The timing of the report release and rally was critical because several key tax credits and other incentives for the development of offshore wind energy in Maryland and all of the coastal states along the Atlantic are set to expire by the end of the year. Those who rallied in Annapolis urged Congress to renew the important incentives and called on Maryland lawmakers to pass legislation during the coming General Assembly session to move offshore wind energy closer to becoming a reality.
“In the race up and down the Atlantic to have the first offshore wind project, Maryland could make history,” said Environment Maryland Executive Director Tommy Landers. “To get us over the finish line so we can start producing pollution-free energy and creating local job from offshore wind development, our leaders must act now, first by demanding that Congress extend the offshore wind tax credit before it expires at the end of the year, and pass a strong offshore wind bill in Annapolis.”
According to the report, the designated area off the coast of Ocean City and other similar areas up and down the east coast are ideal locations for offshore wind energy because of the population density and the associated high demand for electricity. With several steps already taken in Maryland, getting the federal tax credits extended and passing a bill in the upcoming General Assembly session is paramount to continuing the momentum, according to Maryland Senator Thomas “Mac” Middleton, who spoke at the rally.
“We need to pass a bill in 2013 that will set us up to build offshore wind turbines off our shore,” he said. “It’s about being ready and having everything in place so we can act.”
The section of the report released yesterday specific to Maryland outlines the steps that have been taken thus far and what has to happen next to continue that momentum.
The report found Maryland could install nearly 15,000 megawatts of offshore wind energy using current technology, which would be enough to satisfy 67 percent of the state’s current energy needs, but that number could be ambitious in the short term. The federal Bureau of Ocean Energy Management (BOEM) has identified a formal wind energy area (WEA) for Maryland about 10 miles off the coast of Ocean City. It covers about 94 square miles, or roughly 79,000 acres. Early proposals have called for anywhere from 40 to 100 wind turbines off the coast of the resort and depending on that final number, the offshore wind farm off the coast could generate as much as 1,000 megawatts.
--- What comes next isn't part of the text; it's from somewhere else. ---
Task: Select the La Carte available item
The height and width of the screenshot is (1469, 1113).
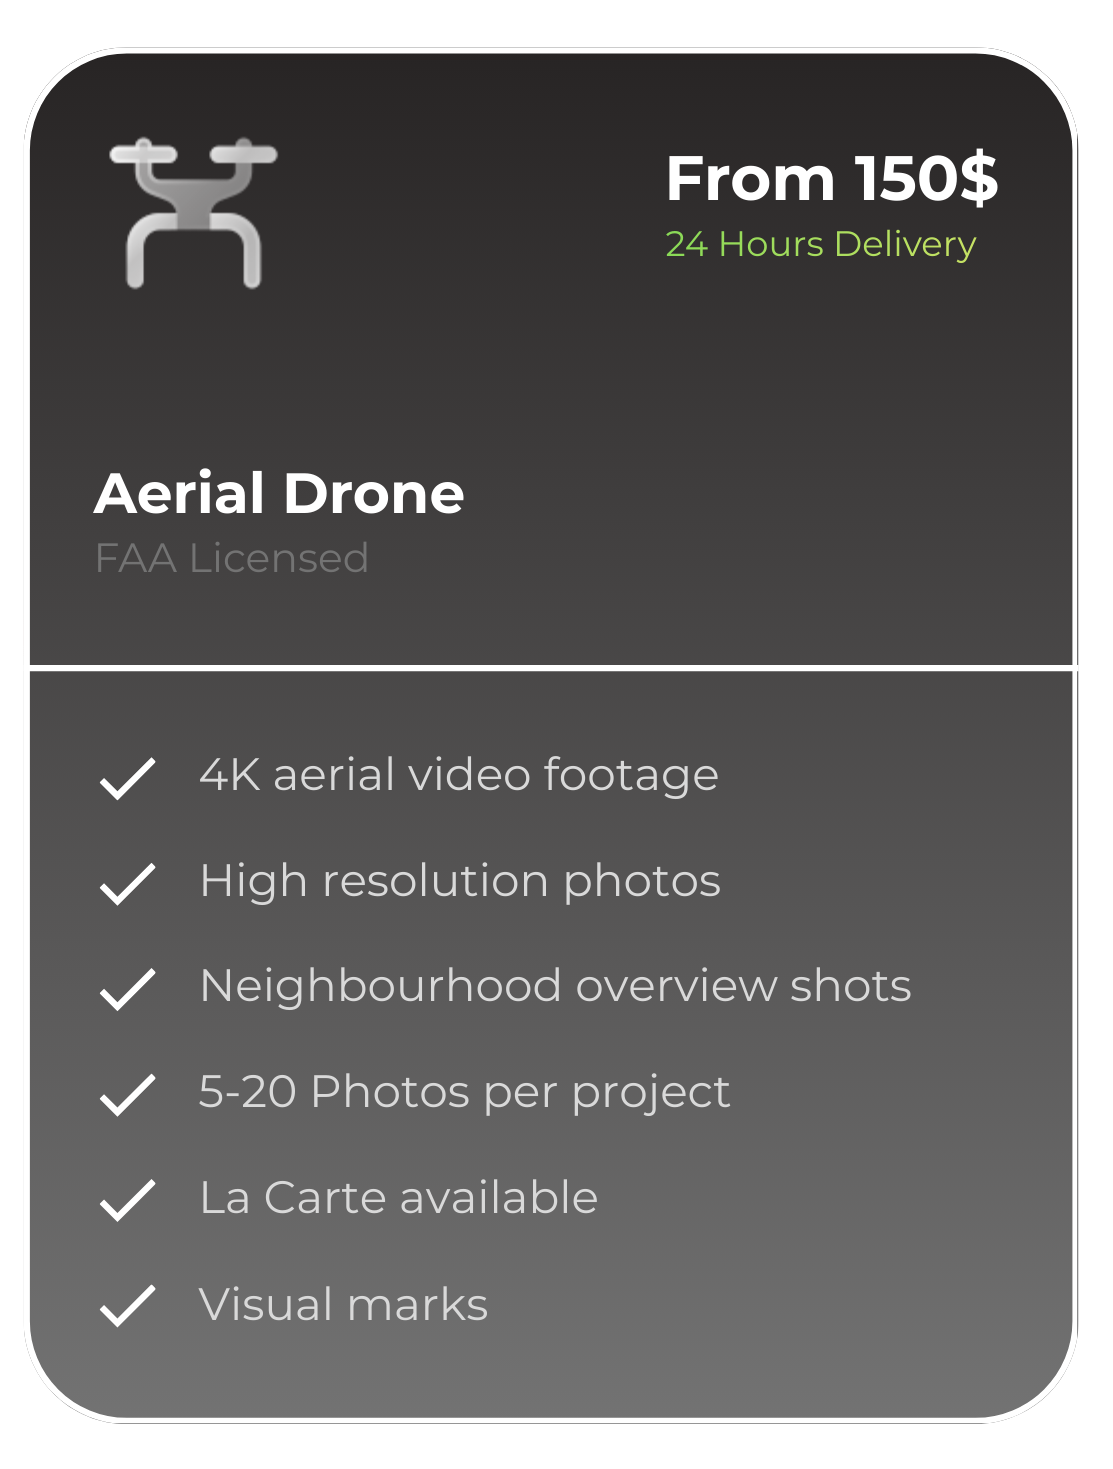Action: coord(398,1198)
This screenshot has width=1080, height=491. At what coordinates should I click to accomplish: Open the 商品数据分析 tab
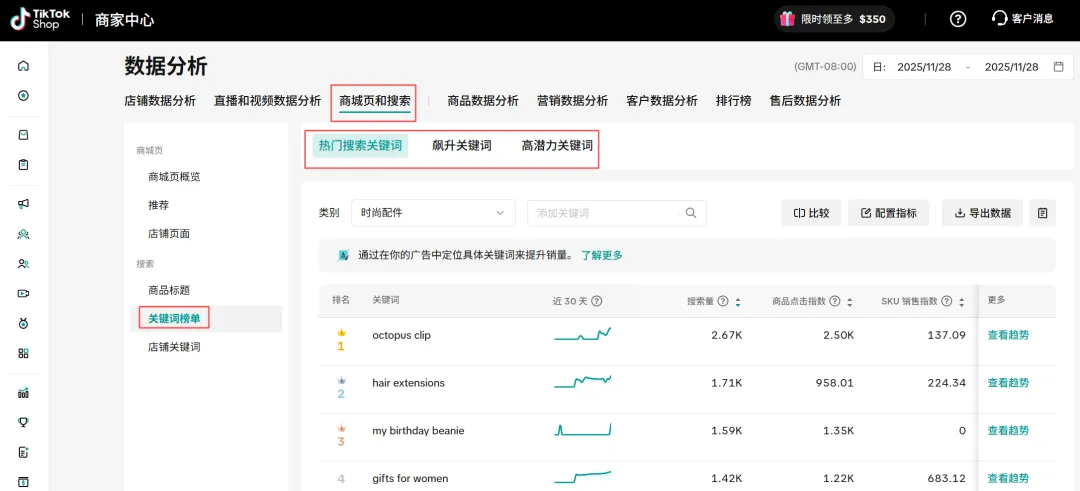[x=483, y=101]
In February, BOEM finalized its regional Environmental Assessment (EA) of the wind energy areas in the mid-Atlantic including Maryland and concluded no significant impacts would result from issuing leases to developers for site assessments. BOEM has received six expressions of interest from developers for Maryland’s wind energy area. As a result, BOEM will grant leases through an auction process and leases could be issued as soon as early 2013.
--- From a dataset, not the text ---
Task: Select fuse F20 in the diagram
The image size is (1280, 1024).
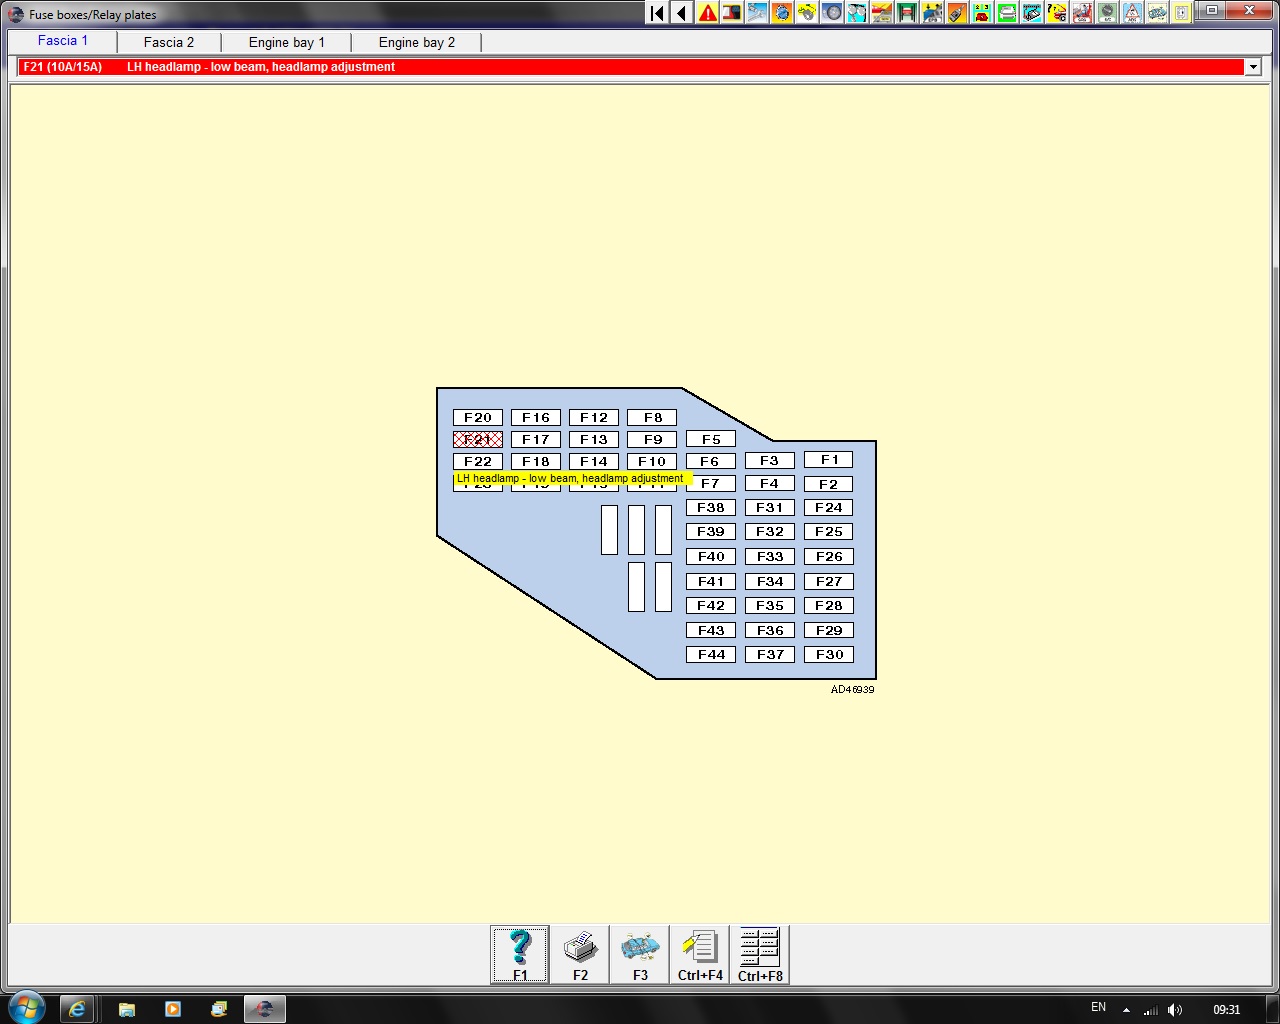Action: (478, 418)
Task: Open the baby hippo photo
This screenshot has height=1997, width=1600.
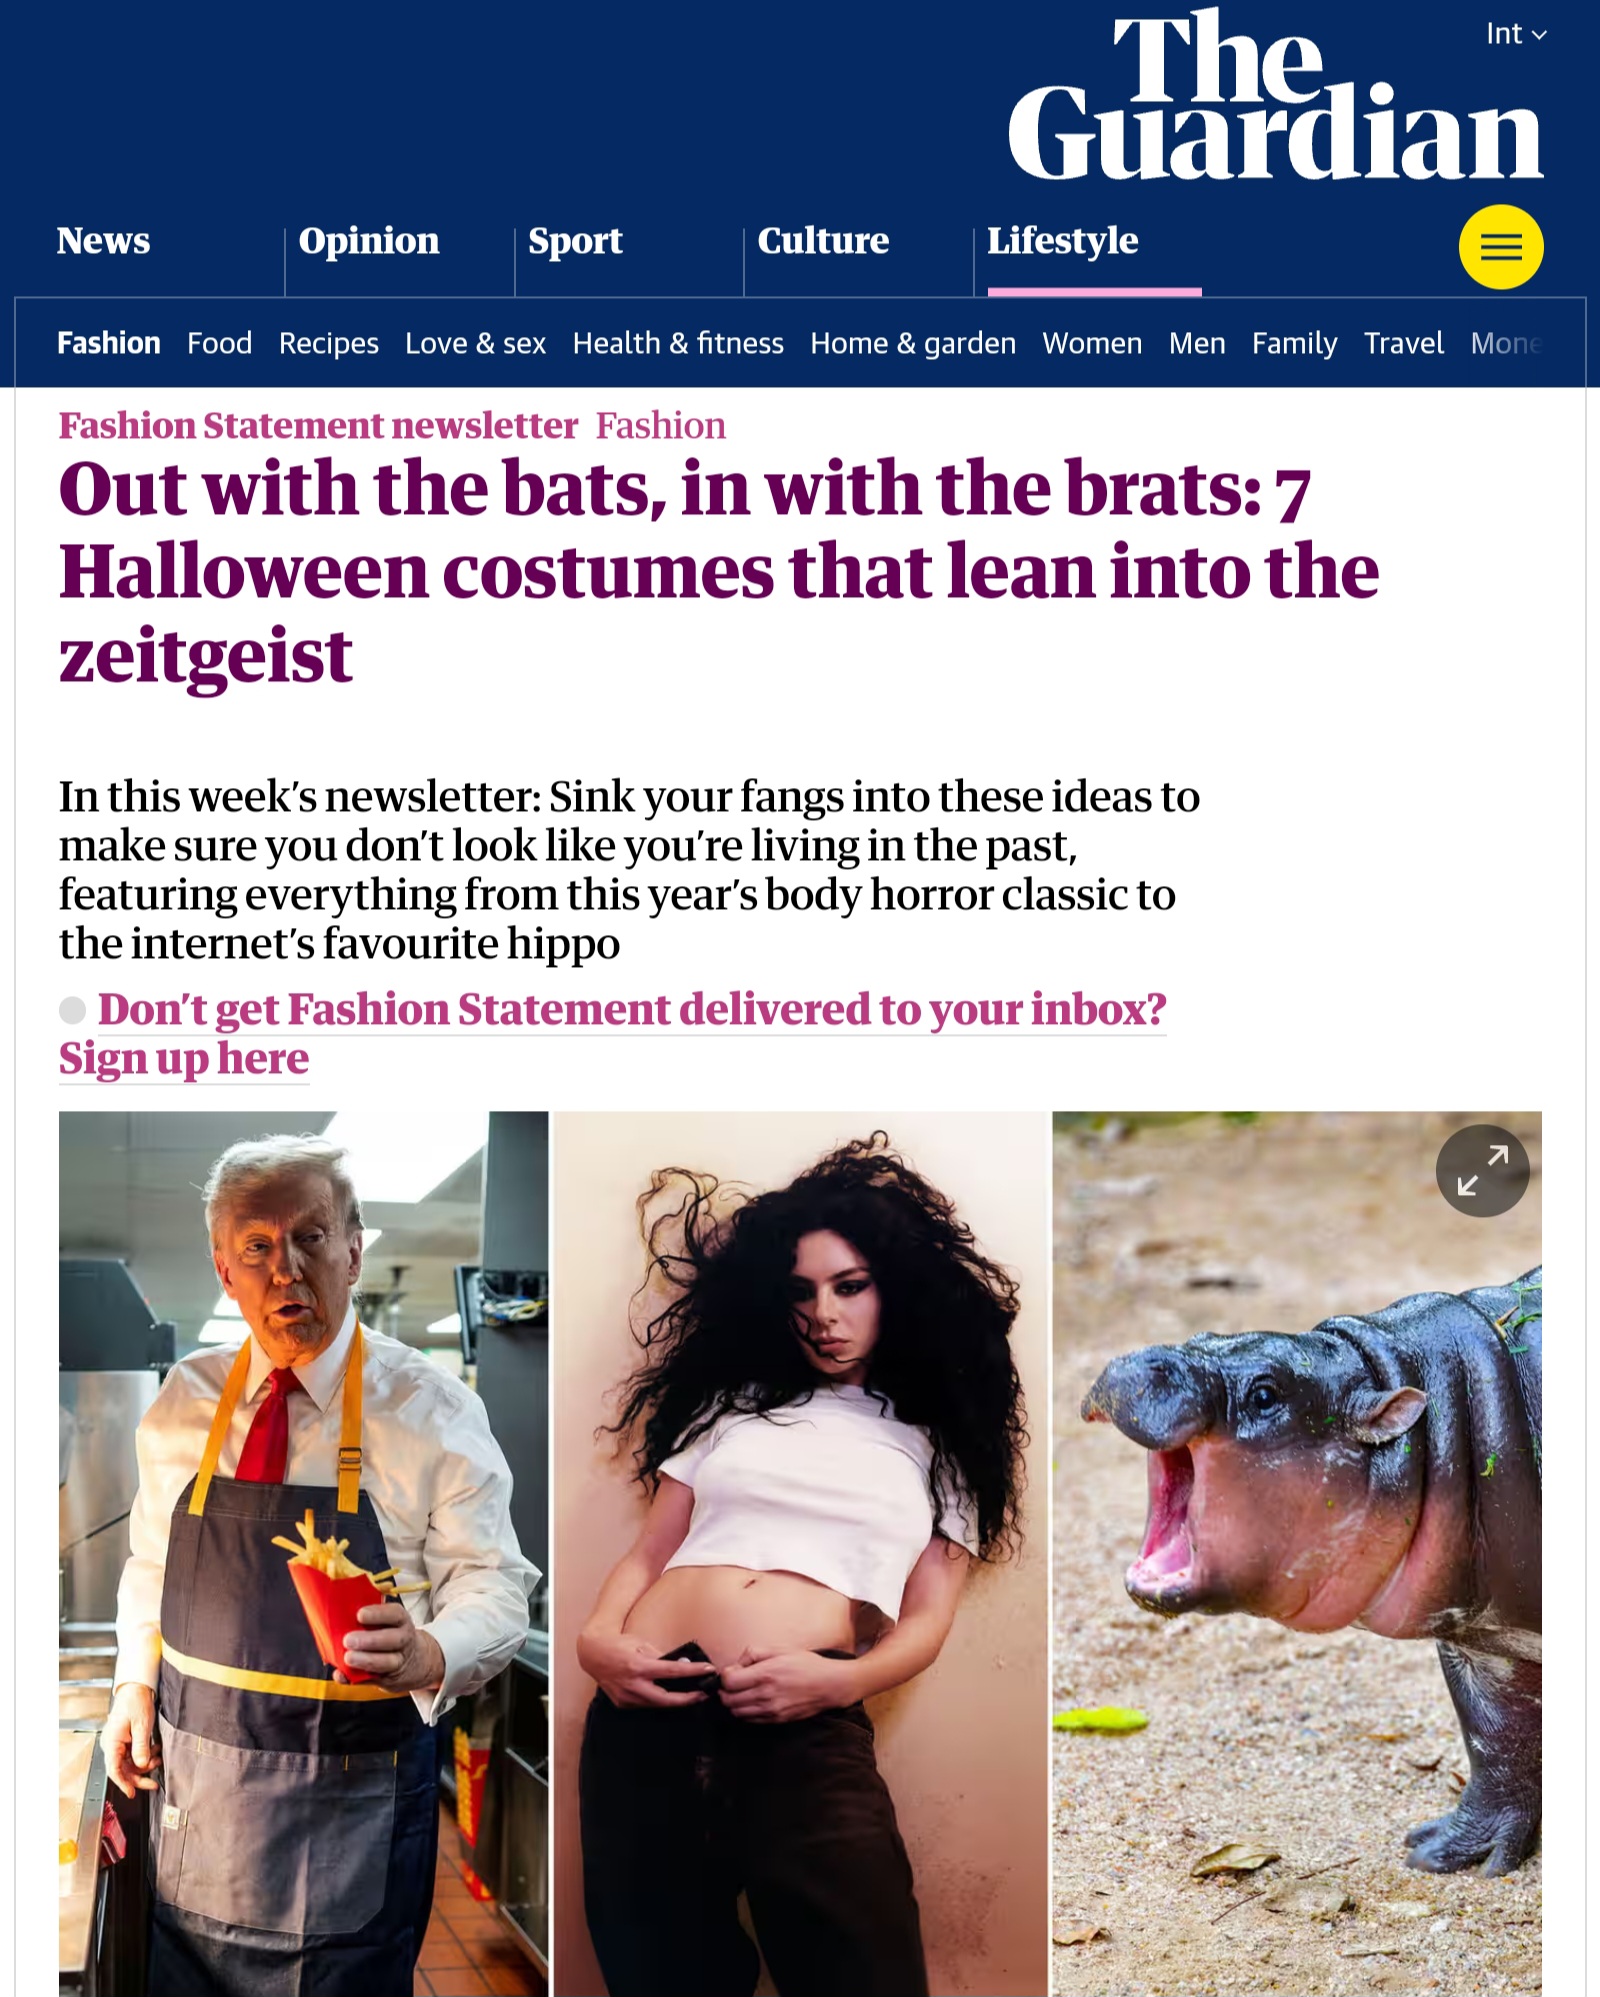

This year, a $30 million Offshore Wind Development Fund was established in Maryland as a result of the merger between Exelon and Constellation Energy. In July, the Maryland Energy Administration issued a request for proposals to conduct geophysical survey studies of the areas off the coast of Ocean City using this funding. The studies will provide critical information to developers and will likely lower the cost of development, according to the new report released on Thursday.
A key hurdle to be overcome remains approval from the Maryland General Assembly to allow the process to move forward. O’Malley’s Maryland Offshore Wind Energy Act of 2012 was passed by the House by an 88-47 vote, but never came to vote in the Senate. Similar legislation is expected to be proposed in the upcoming 2013 session.
While the legislation has stumbled in the General Assembly, the report released last week suggests there is strong public support for the development of offshore wind energy in Maryland.
According to the report, a recent poll found that 62 percent of Marylanders support offshore wind energy development off the state’s coast even if it meant paying a couple dollars more on their monthly energy bills.